En esos tres meses donde su hermana, a Antolínez le ayudaron su actitud y disciplina. Aunque dependía de ella para todo, hasta para ir al baño, poco a poco fue ganando fuerza. Un día le dijo que se iba a bañar solo y cuando lo logró fue como haber llegado a la cima de una montaña. Ahí supo que era hora de volver a su casa. Hoy, después de siete meses, su corazón y riñón están fuera de peligro, pero todavía tiene secuelas en los pulmones, por lo que debe usar oxígeno permanentemente. Ya recuperó 15 kilos y continúa con una rutina de ejercicios para aumentar su masa muscular. “Yo soy un milagro real. Mi caso era muy difícil. Estaba más enfermo que unos que se murieron y hoy estoy aquí”.
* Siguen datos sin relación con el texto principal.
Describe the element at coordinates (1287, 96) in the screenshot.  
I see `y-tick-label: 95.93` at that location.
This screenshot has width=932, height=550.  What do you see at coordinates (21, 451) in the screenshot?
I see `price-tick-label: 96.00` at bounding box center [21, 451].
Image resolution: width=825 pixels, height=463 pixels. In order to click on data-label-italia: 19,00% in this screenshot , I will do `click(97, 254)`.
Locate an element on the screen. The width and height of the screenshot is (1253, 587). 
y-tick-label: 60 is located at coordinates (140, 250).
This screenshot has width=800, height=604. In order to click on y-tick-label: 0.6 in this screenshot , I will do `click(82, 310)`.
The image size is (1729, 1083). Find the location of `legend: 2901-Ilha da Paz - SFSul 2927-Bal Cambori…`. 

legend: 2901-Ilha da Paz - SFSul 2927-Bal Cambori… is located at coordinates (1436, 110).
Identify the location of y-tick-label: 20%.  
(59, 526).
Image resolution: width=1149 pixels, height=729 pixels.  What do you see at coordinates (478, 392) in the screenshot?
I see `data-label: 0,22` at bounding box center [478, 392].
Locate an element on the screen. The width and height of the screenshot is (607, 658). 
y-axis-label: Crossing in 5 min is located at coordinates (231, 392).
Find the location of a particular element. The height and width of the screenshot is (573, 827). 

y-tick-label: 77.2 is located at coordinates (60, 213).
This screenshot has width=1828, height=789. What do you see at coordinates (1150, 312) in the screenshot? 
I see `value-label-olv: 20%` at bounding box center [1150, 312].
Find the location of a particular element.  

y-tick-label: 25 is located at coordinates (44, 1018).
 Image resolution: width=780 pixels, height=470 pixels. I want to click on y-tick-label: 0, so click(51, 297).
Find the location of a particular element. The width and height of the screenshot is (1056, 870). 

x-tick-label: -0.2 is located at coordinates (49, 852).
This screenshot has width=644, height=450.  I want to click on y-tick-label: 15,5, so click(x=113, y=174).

Lo único que lo asusta es que le digan que esta para cosas grandes. “Pasan los días y no hago nada grande, solo las terapias”.A veces recibe un mensaje del doctor Medina para saber cómo va. El especialista dice que con algunos de sus pacientes creó una conexión duradera porque “así suene arrogante, un pedacito de la vida de ellos estuvo en manos nuestras. Nosotros respondimos con lo que creemos que fue lo mejor y los resultados fueron buenos”. Y es que para ellos sacar un paciente como él es un gran triunfo. “Es ganarse el mundial de fútbol de la medicina”. Con la covid no solo ha sido don Jairo, sino también Demetrio, Janet y otros que hicieron a estos médicos no perder la fe en su profesión y no bajar la guardia. “Por ellos otros futuros pacientes tuvieron un personal de salud con más fe y más ganas de luchar para sacar a sus pacientes graves adelante”.